A client has a Swan-Ganz catheter in place. The nurse understands that this is intended to measure
- A. right heart function
- B. left heart function
- C. renal tubule function
- D. carotid artery function
Correct Answer: B
Rationale: left heart function. The Swan-Ganz catheter is placed in the pulmonary artery to obtain information about the left side of the heart. It can provide hemodynamic information such as intracardiac pressure readings and oxygen saturation data, and even transvenous pacing. Information about left ventricular function is important because it directly affects tissue perfusion. Right-sided heart function is assessed through the evaluation of the central venous pressure (CVP).
The nurse is preparing to administer a medication to a client via a nasogastric tube. Which of the following actions should the nurse perform FIRST?
- A. Check the placement of the nasogastric tube.
- B. Crush the medication and mix with water.

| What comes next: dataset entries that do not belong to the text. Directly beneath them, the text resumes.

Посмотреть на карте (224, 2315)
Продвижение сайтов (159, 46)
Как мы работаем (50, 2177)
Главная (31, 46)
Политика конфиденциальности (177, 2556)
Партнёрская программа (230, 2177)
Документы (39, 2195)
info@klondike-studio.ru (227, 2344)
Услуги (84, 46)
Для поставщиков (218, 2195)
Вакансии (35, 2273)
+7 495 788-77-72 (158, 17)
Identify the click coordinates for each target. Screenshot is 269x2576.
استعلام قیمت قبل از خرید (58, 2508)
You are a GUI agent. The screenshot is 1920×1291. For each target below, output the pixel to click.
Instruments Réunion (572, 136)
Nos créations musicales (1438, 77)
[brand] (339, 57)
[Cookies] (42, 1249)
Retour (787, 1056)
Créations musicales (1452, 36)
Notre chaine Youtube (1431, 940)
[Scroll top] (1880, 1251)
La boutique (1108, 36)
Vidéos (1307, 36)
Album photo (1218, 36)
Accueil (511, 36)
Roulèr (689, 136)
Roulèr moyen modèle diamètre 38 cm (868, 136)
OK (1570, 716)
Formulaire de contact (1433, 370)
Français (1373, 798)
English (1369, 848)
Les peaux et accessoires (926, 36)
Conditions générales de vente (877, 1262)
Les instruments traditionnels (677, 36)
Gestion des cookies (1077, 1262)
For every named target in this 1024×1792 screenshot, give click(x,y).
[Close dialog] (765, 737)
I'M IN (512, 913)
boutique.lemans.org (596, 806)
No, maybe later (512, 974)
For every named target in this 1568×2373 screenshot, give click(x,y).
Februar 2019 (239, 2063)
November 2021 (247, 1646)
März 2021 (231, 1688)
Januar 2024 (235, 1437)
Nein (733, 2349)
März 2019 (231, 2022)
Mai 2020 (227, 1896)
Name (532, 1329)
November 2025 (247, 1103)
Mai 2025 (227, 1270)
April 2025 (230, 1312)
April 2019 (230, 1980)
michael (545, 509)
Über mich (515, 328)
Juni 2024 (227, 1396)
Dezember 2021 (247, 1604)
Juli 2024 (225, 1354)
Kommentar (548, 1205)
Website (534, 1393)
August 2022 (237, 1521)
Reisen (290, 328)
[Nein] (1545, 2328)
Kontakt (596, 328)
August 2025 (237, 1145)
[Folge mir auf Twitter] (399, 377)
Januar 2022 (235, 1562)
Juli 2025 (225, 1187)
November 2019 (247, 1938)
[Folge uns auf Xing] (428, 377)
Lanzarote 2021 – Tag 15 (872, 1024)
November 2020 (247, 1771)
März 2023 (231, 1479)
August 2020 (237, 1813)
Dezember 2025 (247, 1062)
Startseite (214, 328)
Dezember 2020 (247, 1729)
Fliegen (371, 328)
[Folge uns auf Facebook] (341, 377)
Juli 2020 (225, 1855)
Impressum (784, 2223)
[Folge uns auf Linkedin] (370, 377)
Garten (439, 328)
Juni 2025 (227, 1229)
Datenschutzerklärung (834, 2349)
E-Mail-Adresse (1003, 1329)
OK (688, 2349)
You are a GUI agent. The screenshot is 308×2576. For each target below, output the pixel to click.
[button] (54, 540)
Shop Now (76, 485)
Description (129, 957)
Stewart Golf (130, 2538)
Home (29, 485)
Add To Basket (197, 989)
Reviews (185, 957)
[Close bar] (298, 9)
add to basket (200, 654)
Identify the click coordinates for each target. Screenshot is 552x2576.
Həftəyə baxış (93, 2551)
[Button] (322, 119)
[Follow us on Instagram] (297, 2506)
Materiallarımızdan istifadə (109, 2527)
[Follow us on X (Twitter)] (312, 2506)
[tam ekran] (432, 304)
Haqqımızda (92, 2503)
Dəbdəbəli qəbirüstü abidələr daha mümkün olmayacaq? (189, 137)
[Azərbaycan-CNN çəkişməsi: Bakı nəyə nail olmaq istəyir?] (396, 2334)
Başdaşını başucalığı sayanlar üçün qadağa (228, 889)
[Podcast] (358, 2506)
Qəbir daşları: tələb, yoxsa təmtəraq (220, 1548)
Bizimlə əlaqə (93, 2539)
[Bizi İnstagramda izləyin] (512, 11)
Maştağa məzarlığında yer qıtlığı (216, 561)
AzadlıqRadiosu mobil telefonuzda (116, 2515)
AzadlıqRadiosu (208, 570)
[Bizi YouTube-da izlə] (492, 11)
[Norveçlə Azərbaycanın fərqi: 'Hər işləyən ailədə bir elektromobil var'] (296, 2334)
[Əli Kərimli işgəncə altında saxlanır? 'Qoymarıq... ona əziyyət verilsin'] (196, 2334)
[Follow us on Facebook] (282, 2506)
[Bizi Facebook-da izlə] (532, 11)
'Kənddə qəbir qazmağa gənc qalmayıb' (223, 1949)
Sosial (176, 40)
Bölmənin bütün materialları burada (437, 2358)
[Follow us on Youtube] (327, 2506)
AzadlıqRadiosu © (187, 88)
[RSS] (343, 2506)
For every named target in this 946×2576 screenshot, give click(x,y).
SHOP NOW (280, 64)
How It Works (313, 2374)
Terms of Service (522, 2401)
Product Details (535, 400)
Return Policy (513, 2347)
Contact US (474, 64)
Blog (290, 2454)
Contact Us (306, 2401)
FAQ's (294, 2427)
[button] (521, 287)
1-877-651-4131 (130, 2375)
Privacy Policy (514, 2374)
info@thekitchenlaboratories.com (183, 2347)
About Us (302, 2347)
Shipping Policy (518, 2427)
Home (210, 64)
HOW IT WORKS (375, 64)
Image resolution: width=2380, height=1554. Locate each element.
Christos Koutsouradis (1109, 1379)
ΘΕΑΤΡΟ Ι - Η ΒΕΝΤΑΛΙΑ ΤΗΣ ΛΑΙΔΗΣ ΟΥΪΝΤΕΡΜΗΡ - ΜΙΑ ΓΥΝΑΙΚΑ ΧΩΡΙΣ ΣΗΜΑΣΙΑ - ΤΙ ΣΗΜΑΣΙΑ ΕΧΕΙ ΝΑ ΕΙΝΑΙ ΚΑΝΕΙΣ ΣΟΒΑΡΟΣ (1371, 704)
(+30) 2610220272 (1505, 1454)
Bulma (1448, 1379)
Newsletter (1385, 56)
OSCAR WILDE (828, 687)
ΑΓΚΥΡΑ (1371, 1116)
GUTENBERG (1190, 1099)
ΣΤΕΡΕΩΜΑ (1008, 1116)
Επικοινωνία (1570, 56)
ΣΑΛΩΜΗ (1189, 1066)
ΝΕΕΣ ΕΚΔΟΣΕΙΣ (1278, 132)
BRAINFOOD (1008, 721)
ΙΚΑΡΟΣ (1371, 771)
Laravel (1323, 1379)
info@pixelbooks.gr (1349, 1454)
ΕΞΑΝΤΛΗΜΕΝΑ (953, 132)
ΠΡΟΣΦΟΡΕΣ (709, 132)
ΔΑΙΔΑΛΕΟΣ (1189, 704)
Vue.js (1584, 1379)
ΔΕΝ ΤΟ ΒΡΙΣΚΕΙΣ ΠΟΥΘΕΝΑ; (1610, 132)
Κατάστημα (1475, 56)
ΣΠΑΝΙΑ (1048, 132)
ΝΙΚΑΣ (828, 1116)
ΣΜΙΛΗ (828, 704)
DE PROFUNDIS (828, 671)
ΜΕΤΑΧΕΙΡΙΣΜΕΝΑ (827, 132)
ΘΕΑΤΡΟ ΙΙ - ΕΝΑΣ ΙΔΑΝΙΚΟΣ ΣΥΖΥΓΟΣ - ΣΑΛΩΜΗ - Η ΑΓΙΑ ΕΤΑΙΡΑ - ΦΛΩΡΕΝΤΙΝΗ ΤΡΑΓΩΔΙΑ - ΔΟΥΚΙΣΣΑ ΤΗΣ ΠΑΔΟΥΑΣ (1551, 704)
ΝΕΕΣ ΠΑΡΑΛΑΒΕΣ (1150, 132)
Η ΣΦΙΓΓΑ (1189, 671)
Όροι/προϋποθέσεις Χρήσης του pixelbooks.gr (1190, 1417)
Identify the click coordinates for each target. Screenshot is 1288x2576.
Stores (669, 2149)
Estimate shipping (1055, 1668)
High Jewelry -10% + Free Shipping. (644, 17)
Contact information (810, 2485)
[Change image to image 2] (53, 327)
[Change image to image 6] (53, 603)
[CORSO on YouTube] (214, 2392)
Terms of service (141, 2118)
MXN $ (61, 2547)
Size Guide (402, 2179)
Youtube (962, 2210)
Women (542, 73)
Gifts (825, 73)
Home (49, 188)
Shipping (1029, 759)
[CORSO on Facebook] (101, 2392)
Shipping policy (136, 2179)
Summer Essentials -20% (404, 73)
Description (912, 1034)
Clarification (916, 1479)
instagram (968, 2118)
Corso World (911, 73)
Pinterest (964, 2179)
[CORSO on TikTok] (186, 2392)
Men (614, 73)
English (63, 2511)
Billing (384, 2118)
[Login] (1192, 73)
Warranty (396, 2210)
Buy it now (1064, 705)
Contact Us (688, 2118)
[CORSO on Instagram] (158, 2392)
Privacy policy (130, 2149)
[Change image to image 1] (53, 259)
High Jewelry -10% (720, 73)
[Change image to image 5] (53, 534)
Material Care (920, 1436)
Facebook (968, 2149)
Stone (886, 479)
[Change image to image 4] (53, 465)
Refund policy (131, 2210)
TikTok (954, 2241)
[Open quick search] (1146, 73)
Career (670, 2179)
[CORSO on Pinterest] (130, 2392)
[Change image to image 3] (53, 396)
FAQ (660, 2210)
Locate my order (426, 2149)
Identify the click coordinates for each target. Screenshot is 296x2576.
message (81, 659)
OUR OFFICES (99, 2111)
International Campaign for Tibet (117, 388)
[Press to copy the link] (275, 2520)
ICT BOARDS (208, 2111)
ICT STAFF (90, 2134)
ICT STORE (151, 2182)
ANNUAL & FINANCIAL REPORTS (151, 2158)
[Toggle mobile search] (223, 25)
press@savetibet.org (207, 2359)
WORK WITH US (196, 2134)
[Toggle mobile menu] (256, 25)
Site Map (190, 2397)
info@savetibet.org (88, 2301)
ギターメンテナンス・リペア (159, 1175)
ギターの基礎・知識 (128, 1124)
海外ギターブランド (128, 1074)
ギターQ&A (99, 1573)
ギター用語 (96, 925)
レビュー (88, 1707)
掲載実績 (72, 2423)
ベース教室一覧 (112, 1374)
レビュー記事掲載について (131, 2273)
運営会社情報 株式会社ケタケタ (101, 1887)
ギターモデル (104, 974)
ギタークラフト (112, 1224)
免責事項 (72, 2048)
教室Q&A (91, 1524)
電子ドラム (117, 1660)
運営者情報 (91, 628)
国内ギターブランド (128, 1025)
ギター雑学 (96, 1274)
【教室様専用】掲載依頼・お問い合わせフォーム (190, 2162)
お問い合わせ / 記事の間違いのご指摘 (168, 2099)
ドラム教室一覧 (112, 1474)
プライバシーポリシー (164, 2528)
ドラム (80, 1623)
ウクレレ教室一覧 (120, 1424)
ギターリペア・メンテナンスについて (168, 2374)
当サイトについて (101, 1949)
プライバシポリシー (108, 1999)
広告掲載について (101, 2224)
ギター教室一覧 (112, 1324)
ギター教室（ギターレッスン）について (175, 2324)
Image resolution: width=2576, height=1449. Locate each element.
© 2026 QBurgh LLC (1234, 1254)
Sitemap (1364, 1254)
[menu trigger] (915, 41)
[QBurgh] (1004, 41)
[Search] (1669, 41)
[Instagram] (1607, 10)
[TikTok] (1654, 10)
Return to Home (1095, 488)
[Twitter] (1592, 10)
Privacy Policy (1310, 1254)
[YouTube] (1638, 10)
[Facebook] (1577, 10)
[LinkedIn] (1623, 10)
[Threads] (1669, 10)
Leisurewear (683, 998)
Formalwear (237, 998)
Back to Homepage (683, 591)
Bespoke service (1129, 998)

- C. Flush the tube with 30 mL of water.
- D. Position the client in a supine position.
Correct Answer: A
Rationale: Verifying nasogastric tube placement prevents aspiration, a priority before medication administration. Options B, C, and D follow placement confirmation.
The nurse is caring for a client with a history of chronic kidney disease who is receiving epoetin alfa (Epogen). Which of the following laboratory results would be of GREATest concern to the nurse?
- A. Hemoglobin 14 g/dL.
- B. Potassium 4.5 mEq/L.
- C. Creatinine 3.0 mg/dL.
- D. Calcium 9.0 mg/dL.
Correct Answer: A
Rationale: A hemoglobin of 14 g/dL is too high for epoetin alfa therapy, increasing the risk of hypertension and thrombosis, requiring dose adjustment. Options B, C, and D are expected: potassium 4.5 mEq/L and calcium 9.0 mg/dL are normal, and creatinine 3.0 mg/dL is consistent with chronic kidney disease.
An adult is hospitalized for heart failure. Hydrochlorothiazide and digoxin are prescribed. What laboratory test(s) should the nurse monitor because the client is taking these medications?
- A. CBC and differential
- B. Serum creatinine and BUN
- C. Cardiac enzymes
- D. Serum electrolytes
Correct Answer: D
Rationale: Hydrochlorothiazide and digoxin can cause electrolyte imbalances (e.g., hypokalemia), increasing digoxin toxicity risk, necessitating serum electrolyte monitoring.